→ **EXERCISE PROMPT**: Every line of the listing below is to be duplicated exactly, with the pictures left out.
┏━━
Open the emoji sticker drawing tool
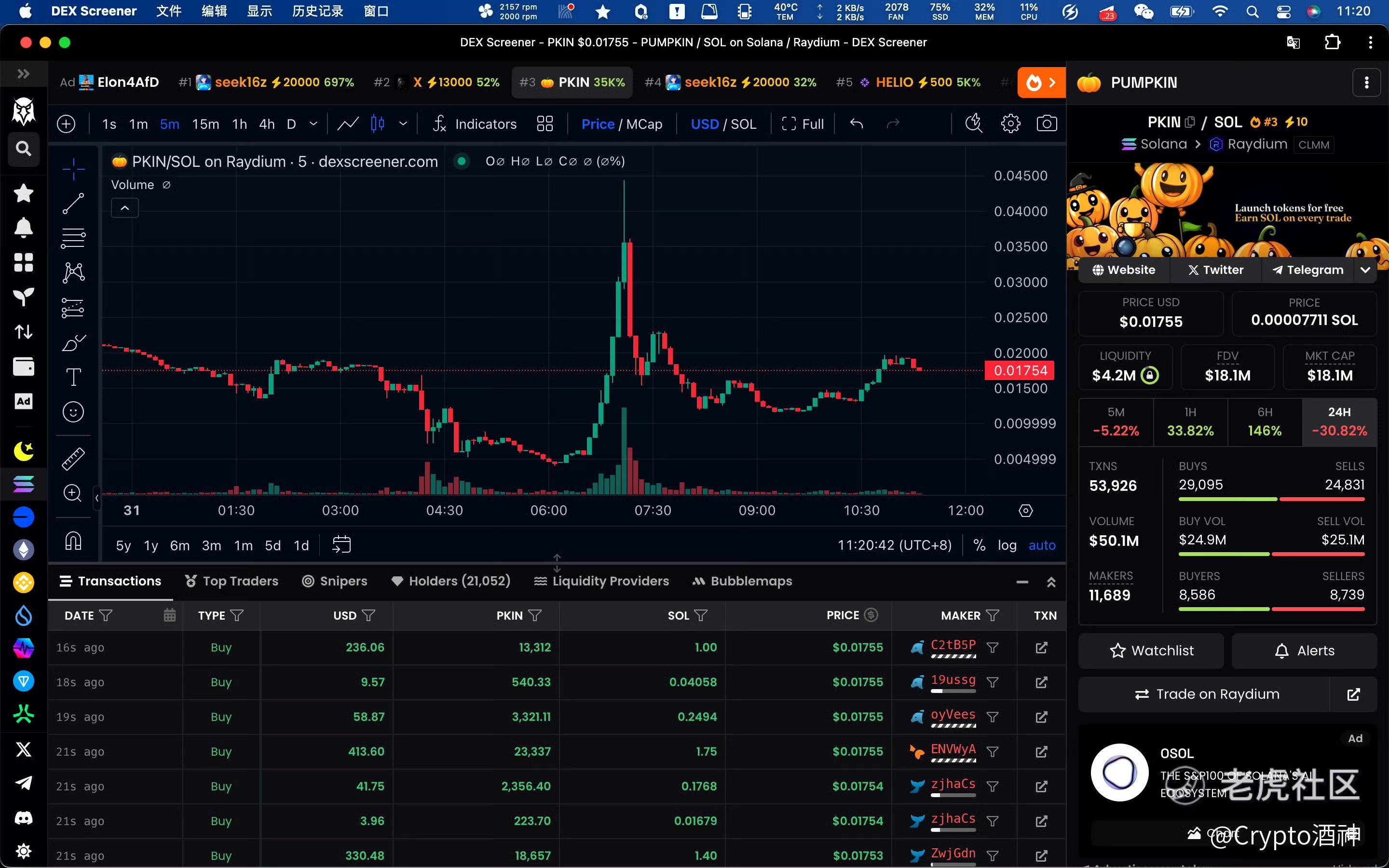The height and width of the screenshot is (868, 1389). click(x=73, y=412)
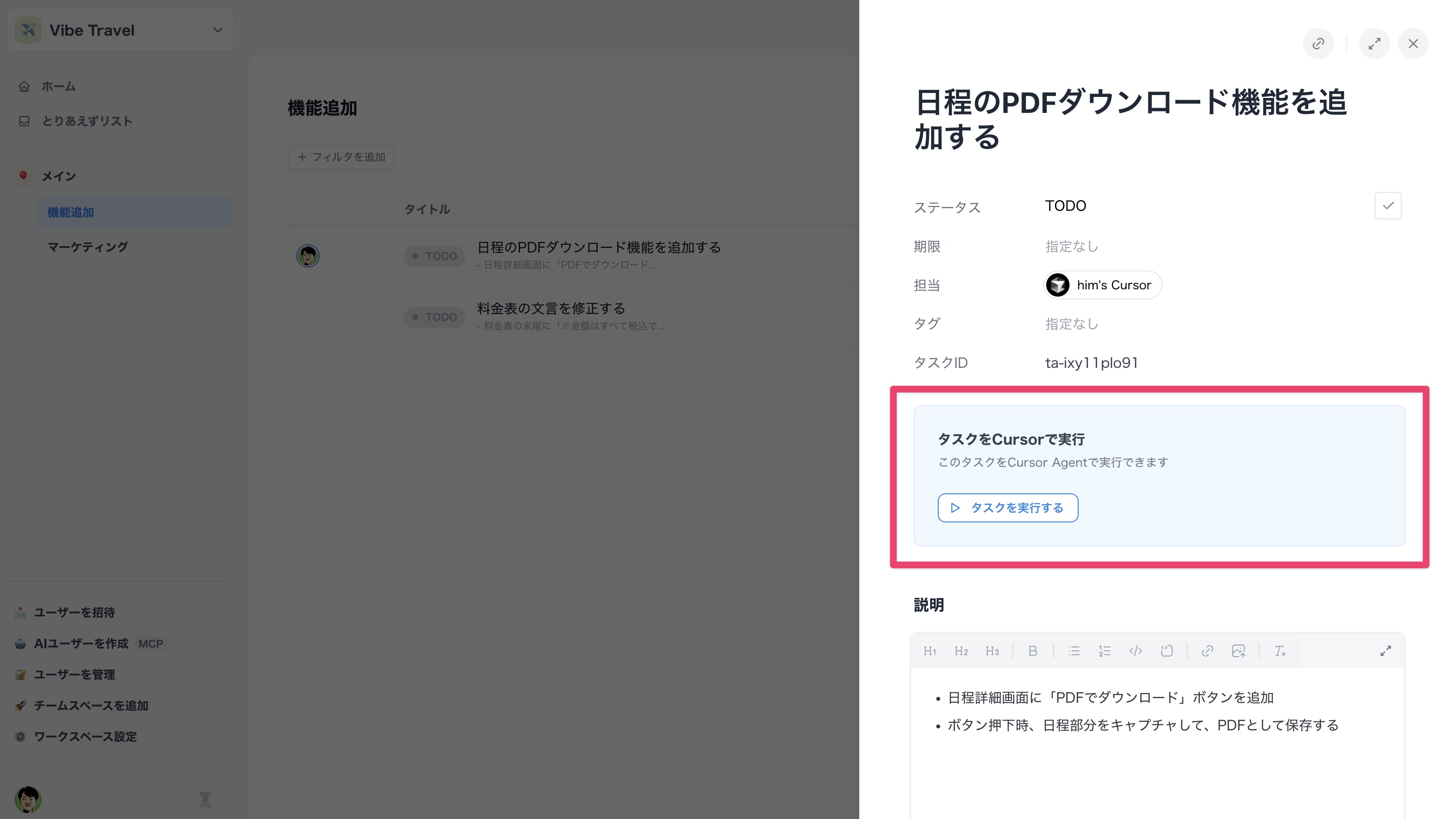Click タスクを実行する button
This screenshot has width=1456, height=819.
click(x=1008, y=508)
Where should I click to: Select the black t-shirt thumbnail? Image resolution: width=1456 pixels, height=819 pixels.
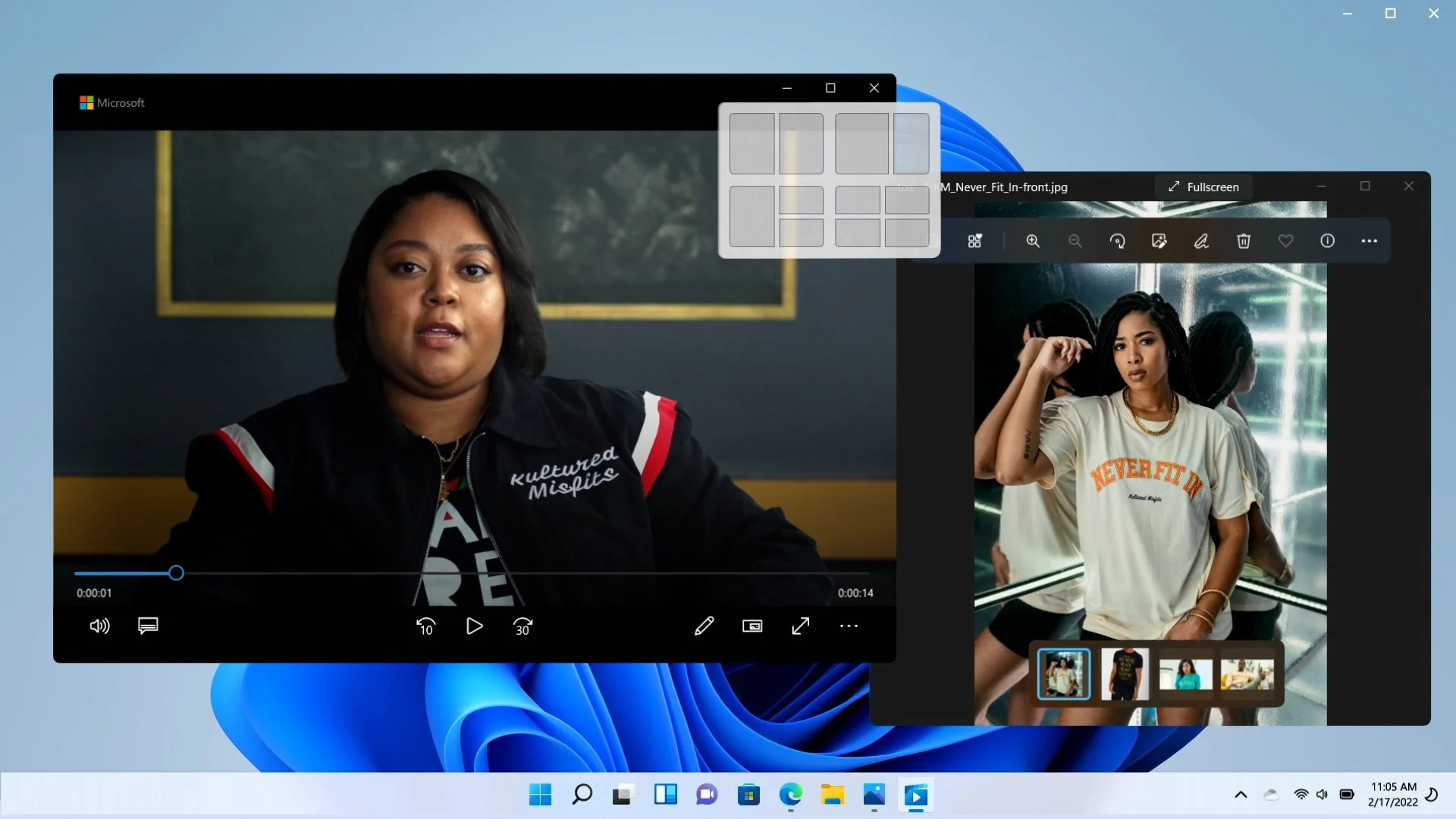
┗━━
→ **RESPONSE AREA**:
Open the emoji sticker drawing tool
The height and width of the screenshot is (868, 1389). click(x=73, y=412)
Click タスクを実行する button
This screenshot has width=1456, height=819.
click(x=1008, y=508)
Where should I click to: Select the black t-shirt thumbnail? Image resolution: width=1456 pixels, height=819 pixels.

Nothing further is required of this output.